We’re inspired by the common pursuit of creating live shows that are lively and exciting, without forgoing moments of reflection and meaning. Also by the pursuit of creating records that do the same.
Collaborating inspires all of us – we live in a very musically vibrant city in Melbourne and as such are fortunate to be able to regularly collaborate with like-minded musicians and artists. We recently were part of a series called Sideshow Alley (sideshowalley.tv) that films bands playing a song in an alley somewhere in Melbourne. The concept is that you get one take and it’s all acoustic. Collaborations like this are great for creative momentum.
What other bands would you say you are similar too?
This is a difficult question to answer without getting into pretentious-land with “we’re unique”, so I think the best way to answer is with what people tell us. We’ve been compared a few times in the press to The Cat Empire. We’ve had people at shows tell us we remind them of Decemberists (we seem to get that one often).

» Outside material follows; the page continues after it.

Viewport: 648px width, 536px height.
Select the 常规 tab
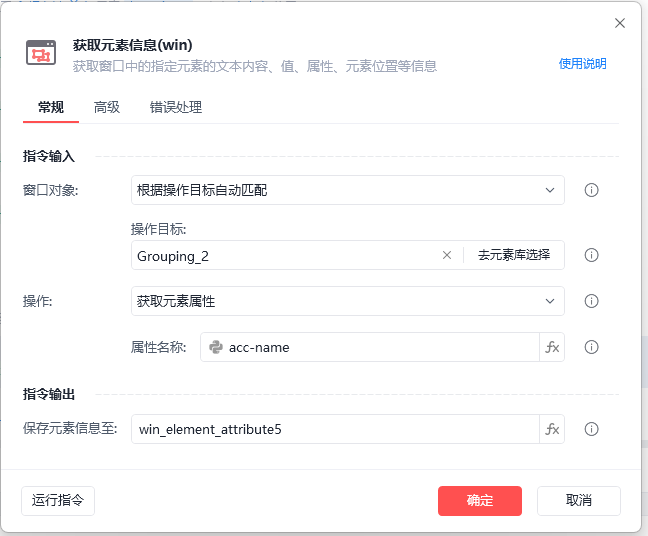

Ed Harcourt heavily influences a lot of my song writing, although by the time the tunes come out the other end of the machine they tend to move into more of a Beirut type area (Beirut the band, my songs don’t move to Lebanon).

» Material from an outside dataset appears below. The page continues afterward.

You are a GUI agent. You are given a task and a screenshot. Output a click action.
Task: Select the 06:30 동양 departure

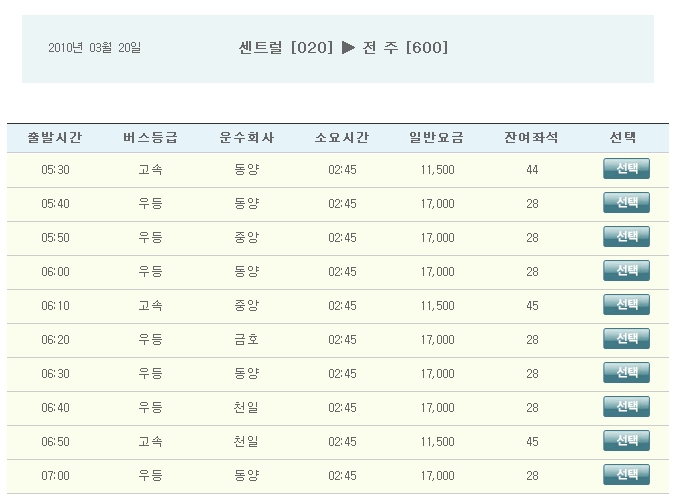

What advice would you give to other bands trying to make it in the business?
Work very hard. Work on your song writing and your performing. Listen to and watch bands that you like and ask yourself what it is that they do well and how. Figure out what you want to do and then figure out how you’re going to do it. Then do it. I think success ‘finds’ very few bands or artists, mostly I think bands find success. Don’t sit around writing songs and expect it to just happen. It might, but it’s highly unlikely unless you do lots of other things right as well.
When can we look forward to hearing new material from you?
July 2011. We’ve spent March spending long days and nights in the studio working on the first of a series of three EPs that will be released over a twelve month period. The EPs will thematically explore the dichotomy between reality (sanity) and unreality (imaginary/madness). EP 1 will contain upbeat and manic songs (representing the illusion of control), the slower, introspective tunes will feature on EP 2 (realization of no control), and quirky pop material (currently under construction) is for EP 3 (embracing lack of control), early 2012.